Gets "funnier" when you think those credits can be burned in useless tokens (i.e. they have almost negative skin on the game regarding outcomes and incentives to maximize token usage).
Yes, obviously it does cost compute (to them) but customers are not paying for the compute per-se, but rather for correct results/outcomes. This is a big alignment and accountability problem, relevant enough to some make companies like Lovable refund credits to customers when errors and token/credit mishandlings are too serious to ignore. That seems unsustainable in the long run though.
I expect this to become even bigger when the hype cools down and companies start looking for ROIs.
PS: I obviously talking about model errors (i.e. like use N tokens in a LLM solving a problem by just deleting/deactivating a test), and not end-user mistakes.
Users are charged for compute and whether the outcome is positive or negative doesn't cost more for the company. I don't see where you got the idea that there are incentives to waste tokens.
EDIT (can't reply): Have you never run a business before?
Dating apps are weird because you can't have repeat customers without failing to deliver. With literally everything else repeat customers are what you want to optimize for. If your AI product fails to deliver your customers can't integrate it into their operations and you'll lose them eventually. That's a disaster.
Pretty sure we're talking past each other. If you want to continue investing on this: the perverse incentive is similar to dating apps.

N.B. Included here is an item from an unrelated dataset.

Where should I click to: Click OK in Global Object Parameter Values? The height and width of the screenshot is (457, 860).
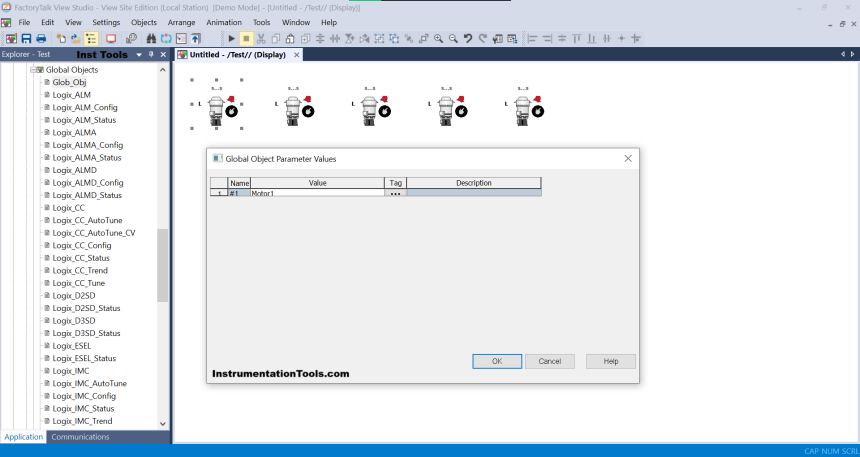click(x=498, y=361)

If you totally solve your problem with less tokens/turns, you eventually churn, paying less.
You can argue if they actually choose to follow it or not, but the objective truth is that the perverse incentive is there.

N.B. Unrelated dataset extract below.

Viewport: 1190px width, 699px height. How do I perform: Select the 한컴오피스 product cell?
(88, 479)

EDIT (can't reply): Have you never run a business before?
Hmm, yes?, and I've seen perverse incentives ruin things even when business-client alignment should be clear. Agency problems and stupid execs/investors are a thing.
And honestly, we're leaning into implied ad hominems here ("have you never run a business?"), so I'm not engaging with you anymore.
Customers in California and Washington (at least) may beg to differ. In both of those states, prepaid credit (gift certificates, etc.) is not allowed to have an expiry date attached.
Credits of a dollar value, not service, I believe.
Like "for a dinner" can expire, because the COGS associated with that can go up, and a business is being cost $100 for a dinner that they may have only been paid $50 for previously.
But if for a dollar amount, then it cannot be expired.
Ashley Home Furnishings, since this reminds me, are all sorts of out of compliance here. We were given gift cards by them for issues with purchases. Fine. Then when we bought our home, several family went there, and purchased gift cards with cash. We tried to use them and were told they could not be used on anything that was discounted or on sale, despite them having received cash for the card. (Side note, guess how easy it is to find anything there that is not ostensibly discounted?)